[](https://gricad-gitlab.univ-grenoble-alpes.fr/OSUG/RESIF/wsdataselect/-/commits/main)
# Wsdataselect
Wsdataselect is an implementation of the dataselect web service as specified by the FDSN (https://www.fdsn.org/webservices/) to distribute seismological data.

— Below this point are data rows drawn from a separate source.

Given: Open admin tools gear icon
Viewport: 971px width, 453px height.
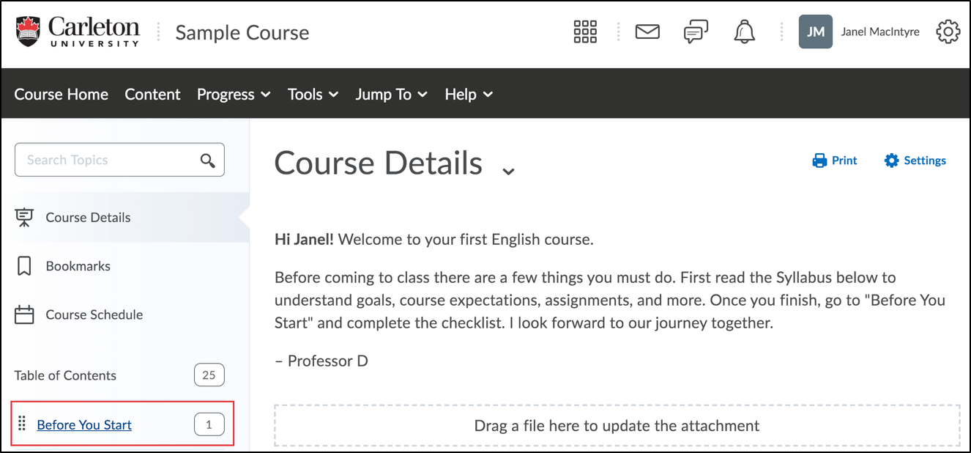Looking at the screenshot, I should tap(948, 32).
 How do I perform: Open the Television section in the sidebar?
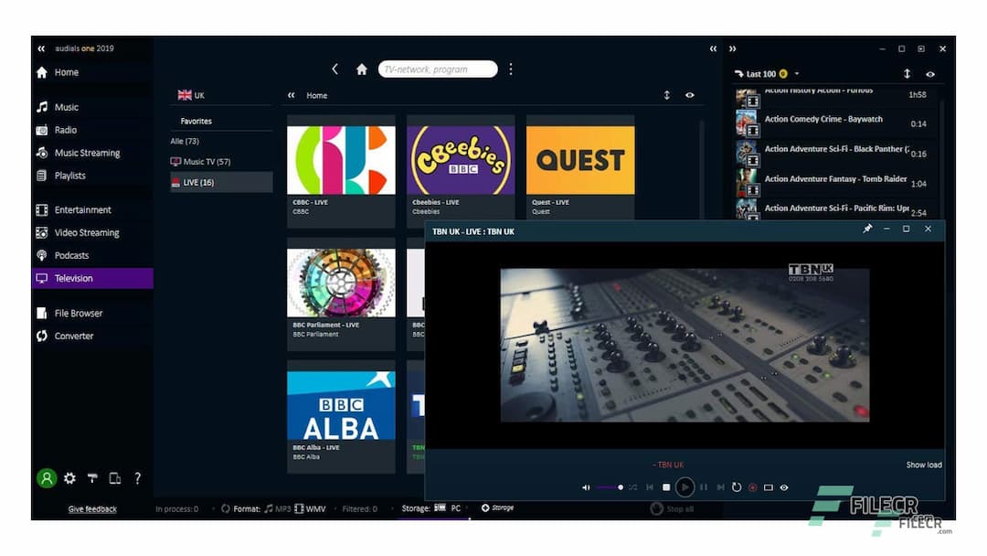point(72,278)
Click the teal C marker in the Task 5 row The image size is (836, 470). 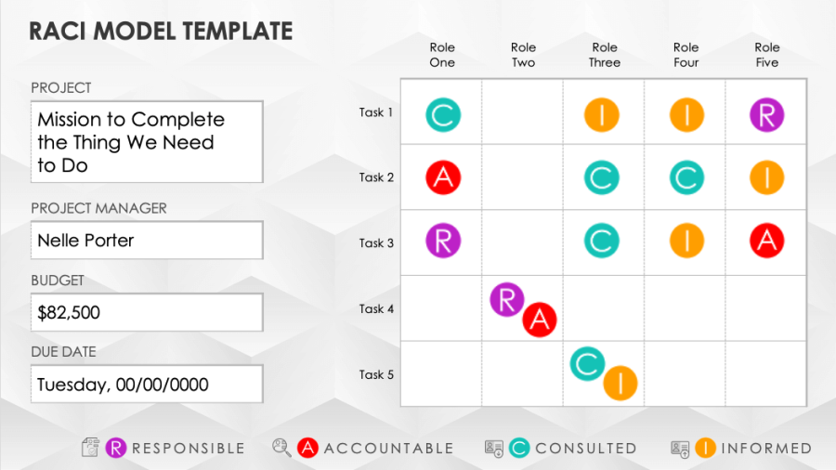(x=587, y=363)
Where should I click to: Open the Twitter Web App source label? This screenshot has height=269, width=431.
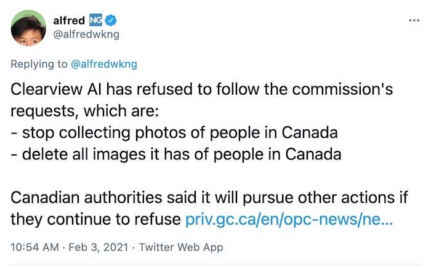[181, 247]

In it's inners, the implementation takes in account all the context of the EPOS-France national seismological datacenter (https://seismology.resif.fr) and is connected to the osug/resif/sigma> database.
## Chosen Technologies
This program is written un Elixir, with Phoenix:
- Ecto for interaction with the postgresql database https://github.com/elixir-ecto/ecto
- Sentry to catch exceptions and performance issues https://www.sentry.io/
### Request pipeline
Each HTTP request is managed by the following pipeline.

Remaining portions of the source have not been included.